Following the outbreak of renewed fighting in eastern Congo, a local government official says about 7,000 civilians have had to flee their homes. In the eastern town of Goma, a protest against large-scale government troop deployments to eastern Congo turned violent when police fired guns to disperse the crowd.
A local administrator in the lawless border region between Congo and Rwanda has said thousands of civilians have had to flee their homes after a fresh round of fighting in eastern Congo.
Jean Shweka, the administrator of Minova a town in eastern Congo's South Kivu province, says about 7,000 civilians had fled fighting in neighboring North Kivu and were now taking shelter in his town.
He said that the fighting, which broke out Wednesday and, in his view involved heavy weaponry, has died down. But he said it is still not possible to confirm the number of casualties or which of the many armed groups operating in eastern Congo were involved in the clashes.

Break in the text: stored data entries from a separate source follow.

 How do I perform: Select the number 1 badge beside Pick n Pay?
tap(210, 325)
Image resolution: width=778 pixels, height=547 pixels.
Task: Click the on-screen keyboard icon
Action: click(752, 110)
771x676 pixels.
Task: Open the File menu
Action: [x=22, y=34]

Congo's five-year war is officially over and a transitional government is trying to shepherd the vast African nation to elections next year, but the peace process has come to a halt, largely because of the continued presence of armed groups in the east.
Fears of renewed hostilities in the region have been raised during the past two weeks by threats from neighboring Rwanda to send its army into Congo to hunt down Rwandan Hutu rebels based in the east. The United Nations says it is almost certain that Rwandan troops already are in Congo, but Rwanda denies its men have crossed the border.
Meanwhile, several thousand Rwandan-speaking Congolese in the border town of Goma protested the planned deployments of Congolese troops in the region, saying this would stir up anti-Rwandan prejudices and spark violence.
A U.N. spokeswoman in Goma said the protest turned violent when taunters threw stones at the protesters and the police opened fire to disperse the crowd. Xavier Nzabara, the mayor of the town, said that as many as four people may have been killed in the chaos.
Mounting insecurity in eastern Congo, the lack of a unified army, and rising tensions with Rwanda have stoked fears the Democratic Republic of Congo is on the verge of yet another war.